Stored entries:
· · ·

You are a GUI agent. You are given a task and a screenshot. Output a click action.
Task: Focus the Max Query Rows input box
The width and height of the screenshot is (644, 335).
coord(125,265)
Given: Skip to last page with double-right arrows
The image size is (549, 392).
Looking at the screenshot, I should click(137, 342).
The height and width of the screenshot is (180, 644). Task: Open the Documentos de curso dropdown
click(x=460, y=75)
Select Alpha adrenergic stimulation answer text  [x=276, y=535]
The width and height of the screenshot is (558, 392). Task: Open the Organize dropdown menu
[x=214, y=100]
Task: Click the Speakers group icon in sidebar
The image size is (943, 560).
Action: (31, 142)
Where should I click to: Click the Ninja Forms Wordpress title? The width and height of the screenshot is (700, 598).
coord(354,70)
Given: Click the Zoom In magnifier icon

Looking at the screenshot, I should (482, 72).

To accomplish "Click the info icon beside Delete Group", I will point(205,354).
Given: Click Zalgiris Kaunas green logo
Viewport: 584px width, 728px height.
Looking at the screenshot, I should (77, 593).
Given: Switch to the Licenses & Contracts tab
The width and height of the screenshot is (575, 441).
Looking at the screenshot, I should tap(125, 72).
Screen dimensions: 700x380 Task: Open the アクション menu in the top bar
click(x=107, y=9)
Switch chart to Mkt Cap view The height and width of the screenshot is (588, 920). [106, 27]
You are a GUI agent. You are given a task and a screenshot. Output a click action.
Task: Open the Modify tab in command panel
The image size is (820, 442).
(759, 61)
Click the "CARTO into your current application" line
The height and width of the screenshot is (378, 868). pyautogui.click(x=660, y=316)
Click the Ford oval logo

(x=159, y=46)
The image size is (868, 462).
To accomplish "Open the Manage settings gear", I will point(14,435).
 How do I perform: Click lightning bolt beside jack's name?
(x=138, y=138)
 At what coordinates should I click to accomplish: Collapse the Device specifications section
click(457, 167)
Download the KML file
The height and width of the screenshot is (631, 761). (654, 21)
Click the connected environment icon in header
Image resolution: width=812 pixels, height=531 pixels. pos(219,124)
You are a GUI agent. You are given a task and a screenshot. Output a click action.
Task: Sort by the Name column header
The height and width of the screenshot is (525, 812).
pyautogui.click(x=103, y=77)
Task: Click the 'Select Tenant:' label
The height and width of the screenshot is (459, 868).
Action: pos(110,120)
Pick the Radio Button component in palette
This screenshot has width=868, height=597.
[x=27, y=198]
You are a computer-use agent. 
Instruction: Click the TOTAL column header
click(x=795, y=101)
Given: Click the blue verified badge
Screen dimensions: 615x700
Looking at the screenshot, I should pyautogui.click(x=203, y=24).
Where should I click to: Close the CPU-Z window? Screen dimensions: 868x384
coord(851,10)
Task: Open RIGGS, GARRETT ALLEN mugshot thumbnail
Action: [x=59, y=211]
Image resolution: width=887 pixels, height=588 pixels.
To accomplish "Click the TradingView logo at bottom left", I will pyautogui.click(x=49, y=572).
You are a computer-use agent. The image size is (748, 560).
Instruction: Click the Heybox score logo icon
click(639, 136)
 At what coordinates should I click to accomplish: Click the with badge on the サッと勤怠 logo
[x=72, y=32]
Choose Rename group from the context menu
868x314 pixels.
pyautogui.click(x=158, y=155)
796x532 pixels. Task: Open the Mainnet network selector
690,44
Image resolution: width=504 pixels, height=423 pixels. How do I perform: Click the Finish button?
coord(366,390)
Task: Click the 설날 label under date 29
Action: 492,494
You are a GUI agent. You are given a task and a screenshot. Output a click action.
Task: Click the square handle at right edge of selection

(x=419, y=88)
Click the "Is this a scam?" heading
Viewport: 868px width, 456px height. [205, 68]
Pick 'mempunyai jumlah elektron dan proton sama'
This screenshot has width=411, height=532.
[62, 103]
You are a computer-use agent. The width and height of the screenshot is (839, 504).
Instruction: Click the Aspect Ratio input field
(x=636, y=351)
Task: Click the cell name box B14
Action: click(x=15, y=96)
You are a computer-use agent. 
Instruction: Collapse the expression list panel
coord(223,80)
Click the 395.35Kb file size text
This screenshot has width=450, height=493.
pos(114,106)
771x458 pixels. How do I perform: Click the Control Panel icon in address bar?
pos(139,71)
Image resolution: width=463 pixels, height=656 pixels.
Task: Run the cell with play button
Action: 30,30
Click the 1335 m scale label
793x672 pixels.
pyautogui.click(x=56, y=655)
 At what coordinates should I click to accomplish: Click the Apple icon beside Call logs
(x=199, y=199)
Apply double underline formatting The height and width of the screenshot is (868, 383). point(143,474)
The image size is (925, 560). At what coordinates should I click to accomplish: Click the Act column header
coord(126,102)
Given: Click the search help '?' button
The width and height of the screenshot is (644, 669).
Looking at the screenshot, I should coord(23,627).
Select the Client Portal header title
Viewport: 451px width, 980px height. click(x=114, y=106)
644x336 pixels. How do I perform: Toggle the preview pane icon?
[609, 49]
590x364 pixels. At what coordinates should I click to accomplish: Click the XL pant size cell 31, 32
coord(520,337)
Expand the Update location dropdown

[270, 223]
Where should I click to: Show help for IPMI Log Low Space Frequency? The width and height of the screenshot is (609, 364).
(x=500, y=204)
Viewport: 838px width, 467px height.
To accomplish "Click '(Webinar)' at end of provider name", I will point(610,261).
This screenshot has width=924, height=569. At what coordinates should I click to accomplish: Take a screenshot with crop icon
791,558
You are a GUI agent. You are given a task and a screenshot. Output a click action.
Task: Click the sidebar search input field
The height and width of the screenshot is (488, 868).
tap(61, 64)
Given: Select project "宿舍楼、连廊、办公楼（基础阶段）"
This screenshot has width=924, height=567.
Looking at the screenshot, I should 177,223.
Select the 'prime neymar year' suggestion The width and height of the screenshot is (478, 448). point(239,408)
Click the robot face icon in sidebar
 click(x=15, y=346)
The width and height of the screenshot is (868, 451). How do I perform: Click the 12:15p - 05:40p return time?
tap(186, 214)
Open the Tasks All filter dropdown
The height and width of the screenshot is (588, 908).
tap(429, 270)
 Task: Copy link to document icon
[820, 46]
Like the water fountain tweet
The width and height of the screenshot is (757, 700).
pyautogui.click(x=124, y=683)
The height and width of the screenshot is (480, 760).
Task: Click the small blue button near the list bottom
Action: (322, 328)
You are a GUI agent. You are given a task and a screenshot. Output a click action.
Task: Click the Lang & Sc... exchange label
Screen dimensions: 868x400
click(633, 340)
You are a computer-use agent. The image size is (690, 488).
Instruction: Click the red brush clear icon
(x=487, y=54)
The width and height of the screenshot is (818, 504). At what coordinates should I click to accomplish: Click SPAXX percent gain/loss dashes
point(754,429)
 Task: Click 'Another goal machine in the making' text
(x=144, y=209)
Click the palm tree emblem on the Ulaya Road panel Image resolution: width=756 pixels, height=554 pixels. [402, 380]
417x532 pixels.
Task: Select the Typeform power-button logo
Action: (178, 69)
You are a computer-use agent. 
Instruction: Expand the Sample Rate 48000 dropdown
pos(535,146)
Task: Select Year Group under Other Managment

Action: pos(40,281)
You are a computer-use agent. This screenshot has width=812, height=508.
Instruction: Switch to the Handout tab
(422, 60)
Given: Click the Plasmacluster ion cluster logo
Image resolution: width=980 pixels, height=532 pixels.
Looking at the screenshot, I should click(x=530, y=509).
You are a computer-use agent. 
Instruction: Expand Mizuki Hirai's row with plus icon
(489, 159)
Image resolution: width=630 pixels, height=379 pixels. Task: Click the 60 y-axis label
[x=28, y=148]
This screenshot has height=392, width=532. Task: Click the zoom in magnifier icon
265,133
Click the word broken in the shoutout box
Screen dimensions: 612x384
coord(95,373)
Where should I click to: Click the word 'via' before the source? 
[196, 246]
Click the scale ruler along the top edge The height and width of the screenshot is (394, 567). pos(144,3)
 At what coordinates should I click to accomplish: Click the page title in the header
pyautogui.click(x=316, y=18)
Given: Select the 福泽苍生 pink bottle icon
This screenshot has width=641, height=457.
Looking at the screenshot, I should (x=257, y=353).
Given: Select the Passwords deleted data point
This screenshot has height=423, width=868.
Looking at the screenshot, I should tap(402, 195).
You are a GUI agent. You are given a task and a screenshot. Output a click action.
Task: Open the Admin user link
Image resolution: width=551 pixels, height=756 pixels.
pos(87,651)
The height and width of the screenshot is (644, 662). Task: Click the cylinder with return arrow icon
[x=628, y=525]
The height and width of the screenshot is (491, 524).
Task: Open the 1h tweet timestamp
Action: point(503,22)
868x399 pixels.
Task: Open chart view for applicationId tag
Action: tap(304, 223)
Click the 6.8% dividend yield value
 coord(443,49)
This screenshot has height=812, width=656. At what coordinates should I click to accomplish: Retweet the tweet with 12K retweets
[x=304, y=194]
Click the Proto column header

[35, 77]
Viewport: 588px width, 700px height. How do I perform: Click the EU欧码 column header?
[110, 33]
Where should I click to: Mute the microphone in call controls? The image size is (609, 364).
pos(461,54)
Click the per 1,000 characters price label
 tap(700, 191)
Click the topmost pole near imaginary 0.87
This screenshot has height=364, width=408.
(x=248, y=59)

· · ·

Activity: With the string "double" as the key, filter the data above and show the lines that match.

Answer box:
Given: Skip to last page with double-right arrows
Apply double underline formatting The height and width of the screenshot is (868, 383). point(143,474)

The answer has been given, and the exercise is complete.